In both decisions, Justice Clarence, the other Black on the nine-member court, voted with the majority in both decisions.

A single decision was issued by the court for both cases.

Chief Justice John Roberts Jr. wrote the majority opinion in both decisions.

The decisions reverse decades of precedent upheld over the years by narrow Supreme Court majorities that included Republican-appointed justices.  The two decisions to end the ability of colleges and universities — public and private — to do what most say they still need to do:  consider race as one of many factors in deciding which of the qualified applicants is to be admitted.

Chief Justin Roberts, a longtime critic of affirmative action programs, wrote the decision for the court majority, saying that the nation’s colleges and universities must use colorblind criteria in admissions.

Majority opinion

“Many universities have for too long…concluded, wrongly, that the touchstone of an individual’s identity is not challenges bested, skills built, or lessons learned but the color of their skin,” he wrote.

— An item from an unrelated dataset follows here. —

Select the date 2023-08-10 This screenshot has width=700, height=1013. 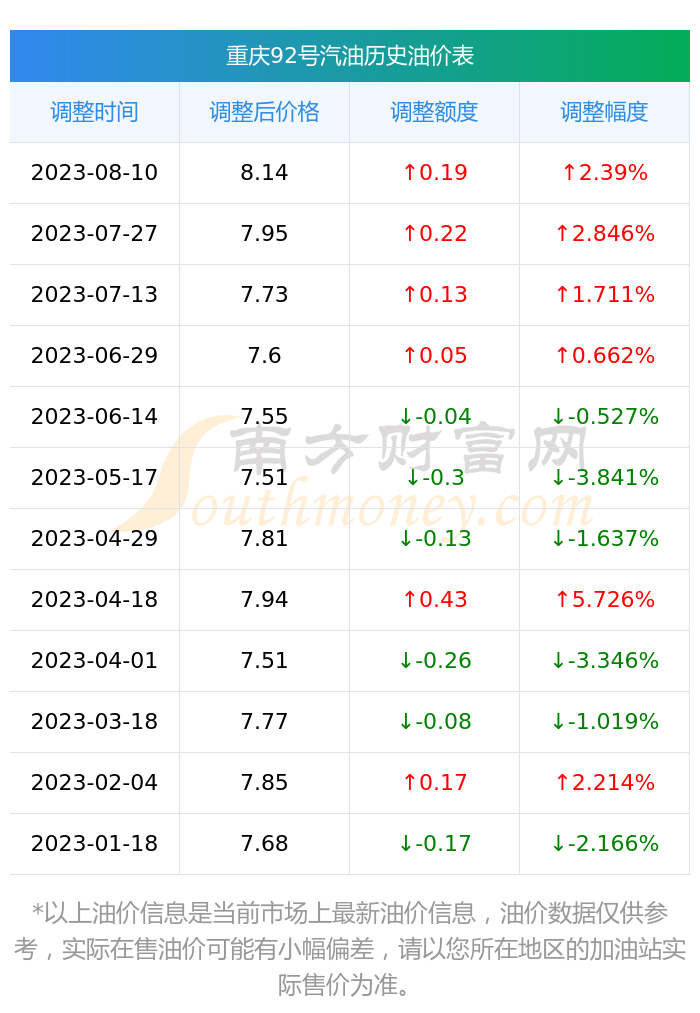94,173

“Our constitutional history does not tolerate that choice.”

Justice Thomas took the unusual step of reading from the bench parts of his lengthy concurring opinion.

Thursday’s decision, he wrote, “sees the universities’ admissions policies for what they are: rudderless, race-based preferences.

“Those policies fly in the face of our colorblind Constitution.”

As he has done before, Justice Thomas, the second Black justice appointed to the court, reiterated his long-held view that affirmative action imposes a stigma on minorities.

“While I am painfully aware of the social and economic ravages which have befallen my race and all who suffer discrimination, I hold our enduring hope that this country will live up to its principles that … all men are created equal, are equal citizens, and must be treated equally before the law.”

Chief Justice Roberts, for his part, pointed to the court’s 2003 decision reaffirming the constitutionality of affirmative action programs, noting that Justice Sandra Day O’Connor, writing for the court at the time, had suggested that there would have to be an end at some future point.

That time has now come, Chief Justice Roberts said.

Opposing view

“It feels tragic,” said Columbia University President Bollinger, who has for 30 years been a leading proponent of affirmative action programs.

“It feels like the country has been on a course of choosing between a continuation of the great era of civil rights, and another view of ‘We’ve done this long enough, and we need a whole new approach.’ It’s now the second choice.”

That sentiment echoed Justice Sonia Sotomayor’s dissent.

“The court subverts the constitutional guarantee of equal protection by further entrenching racial inequality in education, the very foundation of our democratic government and pluralistic society,” she wrote.

Justice Ketanji Brown Jackson, the court’s first Black female justice, also chimed in, saying: “With let-them-eat-cake obliviousness, today, the majority pulls the ripcord and announces ‘colorblindness for all’ by legal fiat. But deeming race irrelevant in law does not make it so in life.”

Indeed, the reality is that in those places where affirmative action has been eliminated, there has been a severe drop in minority, and particularly, African- American, admissions. University of New York law Prof.  Melissa Murray was the acting dean at the University of California at Berkeley in 2016 and 2017 when a state referendum barred the use of race in college admission decisions.

“There was an immediate drop off in the number of African-American students that was both a confluence of the change in the admissions policy, but also African American students not wanting to go [to Berkeley] under those conditions,” she said.

“People don’t want to be spotlighted. There is a kind of comfort in numbers, and it was very difficult for a very long time to recruit under those conditions.”

Indeed, the situation got so bad, she says, that she had to go to the president of the state university system to get permission to place clusters of African- American students in classes, instead of “sprinkling them around,” leaving minority students alone to speak their mind when subjects of race were discussed.

Door Left Open

Now every school will be in that situation, or so it may seem.
The court did not entirely close the door to racial considerations in college admissions.

As Chief Justice Roberts put it, “Nothing in this opinion should be construed as prohibiting universities from considering an applicants discussion of how race affected his or her life.”

Nor did the court address the tactic of clustering minority students in classes.

What’s more, the court specifically left open the possibility that the nation’s military academies, because of their “distinct interests,” may be able to continue with their successful affirmative action programs, which have resulted in a very diverse officer corps. “That issue is so sensitive because it raises the question of national security that the court has backed away from following its own logic,” said University of California at Berkeley Prof.